1. Je commence par traquer les points positifs
La morosité ambiante et le pessimisme national nous exhortent à voir le verre à moitié vide plutôt qu'à moitié plein. Et à focaliser notre attention sur les facteurs de stress (boss injuste, clients pénibles, absence de perspectives. ..), on en oublie les côtés sympas !
LE BON RÉFLEXE Accuser réception de toutes les choses qu'on aime dans ce boulot, car il y en a forcément ! « Durant une semaine, listez toutes les activités qui, d'une part, vous procurent du plaisir, de la fierté et de la satisfaction et, de l'autre, celles qui vous ennuient et vous fatiguent, recommande Laurence Saunder, directrice de l'Institut français d'action sur le stress**. L'idée étant, si le bilan est globalement négatif, d'échafauder un plan pour privilégier les activités énergisantes et réduire le temps dépensé aux activités énergivores. » Par exemple, en vous y consacrant le matin, « à la fraîche », portable éteint, ou en apprenant à déléguer davantage...
2. Je vois mon job comme un terrain d'expérimentations
« En signant un contrat de travail avec un employeur, on accepte de limiter sa liberté, décrypte Pierre-Eric Sutter. On a alors deux possibilités : soit vivre cette situation comme une contrainte aliénante, soit considérer son job comme un levier de développement personnel. » En choisissant la seconde, on ne travaille plus seulement pour son employeur, mais aussi pour soi-même, et cela change tout !

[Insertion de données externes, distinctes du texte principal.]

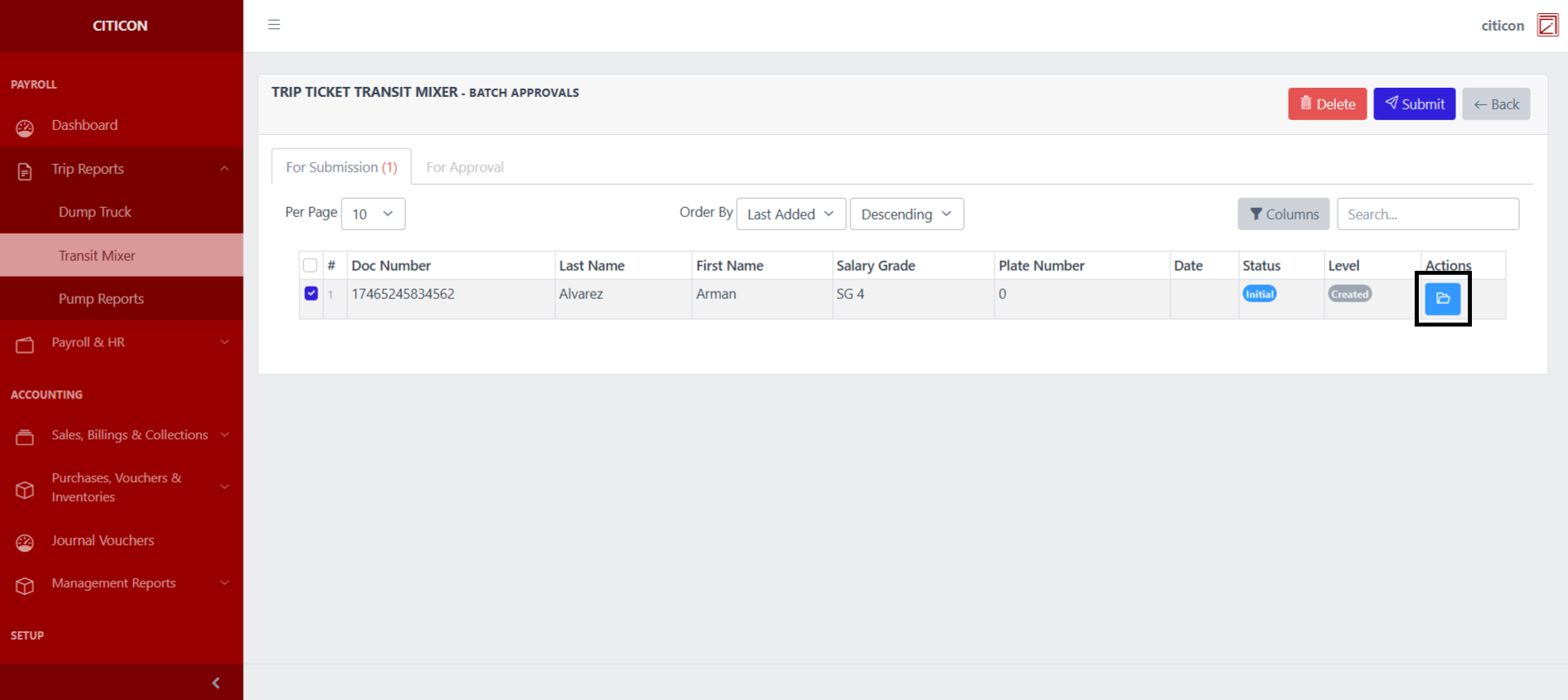Open the Per Page dropdown
The width and height of the screenshot is (1568, 700).
(373, 214)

LE BON RÉFLEXE Analyser son parcours professionnel, avec ses loupés, ses réussites, ses répétitions de situation, mais aussi s'interroger sur son travail actuel : « M'offre-t-il la possibilité d'exercer toutes mes compétences? », « Quels sont les freins qui m'empêchent de progresser? » « Ce bilan permet de faire émerger des croyances, des pensées automatiques négatives (du type " Je suis trop vieille pour changer de poste " ou " Je suis trop gentille pour réussir ") qui entravent notre potentiel et notre capacité à agir, observe Pierre-Eric Sutter. L'objectif étant ensuite de trouver des solutions concrètes pour dépasser ces blocages, comme suivre une formation pour apprendre à parler en public si cela nous empêche de progresser. Au lieu de rester sur un échec, on en fait un moteur de réussite. »
3. J'achève au moins une mission par jour
Selon la chercheuse Ilona Boniwell, l'une des pionnières de la psychologie positive, avoir l'impression de maîtriser son temps est le meilleur moyen d'accroître son bien-être. Et cela ne passe pas forcément, au boulot, par une réduction des heures de travail.

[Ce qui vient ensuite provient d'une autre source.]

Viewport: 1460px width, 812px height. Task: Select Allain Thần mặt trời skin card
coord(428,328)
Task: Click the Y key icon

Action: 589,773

LE BON RÉFLEXE Accomplir chaque jour une tâche après l'autre, de bout en bout, sans se laisser distraire. « Si vous êtes commerciale, imagine la coach Laurence Saunder, au lieu de vous noyer dans l'objectif annuel de la boîte (augmenter le chiffre d'affaires de 5%), commencez par le transformer en un but concret (décrocher un nombre précis de nouveaux clients dans les six prochains mois), puis rédigez votre feuille de route, quotidienne ou hebdomadaire. » Et bien sûr, une fois l'objectif atteint, n'oubliez pas de vous en féliciter !
4. Je réinjecte les valeurs qui me boostent dans ma vie pro
« Pour se sentir heureux au travail, il faut y trouver sa dimension symbolique, et la concrétiser, même dans de petits gestes, analyse Pierre-Eric Sutter. Ainsi, de simple exécutant, on devient l'artisan d'un " monde meilleur " : soit plus beau, soit plus juste, plus solidaire, plus intelligent ou plus utile... »

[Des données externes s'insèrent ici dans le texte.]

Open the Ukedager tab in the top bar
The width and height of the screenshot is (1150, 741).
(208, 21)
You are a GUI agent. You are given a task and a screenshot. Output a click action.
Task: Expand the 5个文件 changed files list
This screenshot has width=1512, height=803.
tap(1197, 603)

LE BON RÉFLEXE Au lieu de se dire qu'on a raté sa vie parce qu'on n'exerce pas le métier dont on rêvait initialement, chercher en quoi notre travail actuel vient nourrir nos valeurs. Exemple : technicienne de surface, plutôt que penser: « Mon job, c'est laveries sols ! », on réalise que derrière nos tâches, se cache l'envie de rendre un lieu plus agréable pour tous. Les autres ne s'en rendent pas compte ? Nous, si !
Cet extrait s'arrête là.